(Extrait du jeu de données)
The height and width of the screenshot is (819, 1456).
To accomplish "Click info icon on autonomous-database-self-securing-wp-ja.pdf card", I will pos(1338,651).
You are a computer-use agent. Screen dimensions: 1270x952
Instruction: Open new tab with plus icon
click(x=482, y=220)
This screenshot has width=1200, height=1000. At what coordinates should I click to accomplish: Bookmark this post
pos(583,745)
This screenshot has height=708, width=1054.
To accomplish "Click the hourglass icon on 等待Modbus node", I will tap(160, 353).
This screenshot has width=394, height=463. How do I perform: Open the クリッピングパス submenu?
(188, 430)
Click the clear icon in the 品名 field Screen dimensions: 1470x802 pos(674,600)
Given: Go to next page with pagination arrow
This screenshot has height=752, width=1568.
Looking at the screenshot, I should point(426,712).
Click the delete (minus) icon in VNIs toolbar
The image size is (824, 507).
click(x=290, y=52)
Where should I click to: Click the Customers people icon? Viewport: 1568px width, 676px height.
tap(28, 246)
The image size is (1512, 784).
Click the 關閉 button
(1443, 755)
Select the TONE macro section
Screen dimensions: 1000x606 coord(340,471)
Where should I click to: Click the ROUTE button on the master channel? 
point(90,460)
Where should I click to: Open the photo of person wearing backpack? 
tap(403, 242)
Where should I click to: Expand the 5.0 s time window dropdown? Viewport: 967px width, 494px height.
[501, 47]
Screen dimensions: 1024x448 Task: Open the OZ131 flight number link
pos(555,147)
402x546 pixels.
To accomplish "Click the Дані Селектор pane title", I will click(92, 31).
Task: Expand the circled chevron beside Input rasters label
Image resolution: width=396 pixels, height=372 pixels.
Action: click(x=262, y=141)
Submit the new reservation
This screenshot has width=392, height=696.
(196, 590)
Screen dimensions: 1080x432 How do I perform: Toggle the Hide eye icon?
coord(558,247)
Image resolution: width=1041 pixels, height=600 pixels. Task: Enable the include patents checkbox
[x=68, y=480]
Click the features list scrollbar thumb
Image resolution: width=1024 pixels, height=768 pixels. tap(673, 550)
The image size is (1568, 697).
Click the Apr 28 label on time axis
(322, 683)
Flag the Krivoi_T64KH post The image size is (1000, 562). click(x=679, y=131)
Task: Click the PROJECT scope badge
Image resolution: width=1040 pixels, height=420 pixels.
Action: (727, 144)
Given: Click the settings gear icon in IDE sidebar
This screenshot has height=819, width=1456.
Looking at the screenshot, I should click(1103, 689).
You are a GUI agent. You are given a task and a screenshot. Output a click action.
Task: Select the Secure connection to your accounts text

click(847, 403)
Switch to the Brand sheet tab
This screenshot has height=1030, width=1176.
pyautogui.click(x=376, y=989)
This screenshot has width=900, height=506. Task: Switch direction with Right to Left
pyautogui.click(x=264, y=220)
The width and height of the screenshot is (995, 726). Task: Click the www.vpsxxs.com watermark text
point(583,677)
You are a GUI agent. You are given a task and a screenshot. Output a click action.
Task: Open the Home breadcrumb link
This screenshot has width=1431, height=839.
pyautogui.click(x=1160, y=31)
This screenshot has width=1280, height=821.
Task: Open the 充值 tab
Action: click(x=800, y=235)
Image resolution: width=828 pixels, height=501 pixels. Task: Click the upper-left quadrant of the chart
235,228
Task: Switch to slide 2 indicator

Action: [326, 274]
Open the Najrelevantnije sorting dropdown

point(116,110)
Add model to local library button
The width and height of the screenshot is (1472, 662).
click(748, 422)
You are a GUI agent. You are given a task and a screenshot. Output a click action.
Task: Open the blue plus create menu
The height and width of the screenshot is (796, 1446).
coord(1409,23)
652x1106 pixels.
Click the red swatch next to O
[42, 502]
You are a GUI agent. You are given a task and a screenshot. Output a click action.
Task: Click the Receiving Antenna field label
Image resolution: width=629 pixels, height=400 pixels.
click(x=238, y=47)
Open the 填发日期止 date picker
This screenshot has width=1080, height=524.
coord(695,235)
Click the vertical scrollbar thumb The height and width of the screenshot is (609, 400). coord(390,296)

# EXERCICE PROPOSÉ:
Présentez sous forme de liste numérotée toutes les lignes des enregistrements ci-dessus, en omettant les lignes vides.

# LA RÉPONSE:
1. The height and width of the screenshot is (819, 1456).
2. To accomplish "Click info icon on autonomous-database-self-securing-wp-ja.pdf card", I will pos(1338,651).
3. You are a computer-use agent. Screen dimensions: 1270x952
4. Instruction: Open new tab with plus icon
5. click(x=482, y=220)
6. This screenshot has width=1200, height=1000. At what coordinates should I click to accomplish: Bookmark this post
7. pos(583,745)
8. This screenshot has height=708, width=1054.
9. To accomplish "Click the hourglass icon on 等待Modbus node", I will tap(160, 353).
10. This screenshot has width=394, height=463. How do I perform: Open the クリッピングパス submenu?
11. (188, 430)
12. Click the clear icon in the 品名 field Screen dimensions: 1470x802 pos(674,600)
13. Given: Go to next page with pagination arrow
14. This screenshot has height=752, width=1568.
15. Looking at the screenshot, I should point(426,712).
16. Click the delete (minus) icon in VNIs toolbar
17. The image size is (824, 507).
18. click(x=290, y=52)
19. Where should I click to: Click the Customers people icon? Viewport: 1568px width, 676px height.
20. tap(28, 246)
21. The image size is (1512, 784).
22. Click the 關閉 button
23. (1443, 755)
24. Select the TONE macro section
25. Screen dimensions: 1000x606 coord(340,471)
26. Where should I click to: Click the ROUTE button on the master channel? 
27. point(90,460)
28. Where should I click to: Open the photo of person wearing backpack? 
29. tap(403, 242)
30. Where should I click to: Expand the 5.0 s time window dropdown? Viewport: 967px width, 494px height.
31. [501, 47]
32. Screen dimensions: 1024x448 Task: Open the OZ131 flight number link
33. pos(555,147)
34. 402x546 pixels.
35. To accomplish "Click the Дані Селектор pane title", I will click(92, 31).
36. Task: Expand the circled chevron beside Input rasters label
37. Image resolution: width=396 pixels, height=372 pixels.
38. Action: click(x=262, y=141)
39. Submit the new reservation
40. This screenshot has width=392, height=696.
41. (196, 590)
42. Screen dimensions: 1080x432 How do I perform: Toggle the Hide eye icon?
43. coord(558,247)
44. Image resolution: width=1041 pixels, height=600 pixels. Task: Enable the include patents checkbox
45. [x=68, y=480]
46. Click the features list scrollbar thumb
47. Image resolution: width=1024 pixels, height=768 pixels. tap(673, 550)
48. The image size is (1568, 697).
49. Click the Apr 28 label on time axis
50. (322, 683)
51. Flag the Krivoi_T64KH post The image size is (1000, 562). click(x=679, y=131)
52. Task: Click the PROJECT scope badge
53. Image resolution: width=1040 pixels, height=420 pixels.
54. Action: (727, 144)
55. Given: Click the settings gear icon in IDE sidebar
56. This screenshot has height=819, width=1456.
57. Looking at the screenshot, I should click(1103, 689).
58. You are a GUI agent. You are given a task and a screenshot. Output a click action.
59. Task: Select the Secure connection to your accounts text
60. click(847, 403)
61. Switch to the Brand sheet tab
62. This screenshot has height=1030, width=1176.
63. pyautogui.click(x=376, y=989)
64. This screenshot has width=900, height=506. Task: Switch direction with Right to Left
65. pyautogui.click(x=264, y=220)
66. The width and height of the screenshot is (995, 726). Task: Click the www.vpsxxs.com watermark text
67. point(583,677)
68. You are a GUI agent. You are given a task and a screenshot. Output a click action.
69. Task: Open the Home breadcrumb link
70. This screenshot has width=1431, height=839.
71. pyautogui.click(x=1160, y=31)
72. This screenshot has width=1280, height=821.
73. Task: Open the 充值 tab
74. Action: click(x=800, y=235)
75. Image resolution: width=828 pixels, height=501 pixels. Task: Click the upper-left quadrant of the chart
76. 235,228
77. Task: Switch to slide 2 indicator
78. Action: [326, 274]
79. Open the Najrelevantnije sorting dropdown
80. point(116,110)
81. Add model to local library button
82. The width and height of the screenshot is (1472, 662).
83. click(748, 422)
84. You are a GUI agent. You are given a task and a screenshot. Output a click action.
85. Task: Open the blue plus create menu
86. The height and width of the screenshot is (796, 1446).
87. coord(1409,23)
88. 652x1106 pixels.
89. Click the red swatch next to O
90. [42, 502]
91. You are a GUI agent. You are given a task and a screenshot. Output a click action.
92. Task: Click the Receiving Antenna field label
93. Image resolution: width=629 pixels, height=400 pixels.
94. click(x=238, y=47)
95. Open the 填发日期止 date picker
96. This screenshot has width=1080, height=524.
97. coord(695,235)
98. Click the vertical scrollbar thumb The height and width of the screenshot is (609, 400). coord(390,296)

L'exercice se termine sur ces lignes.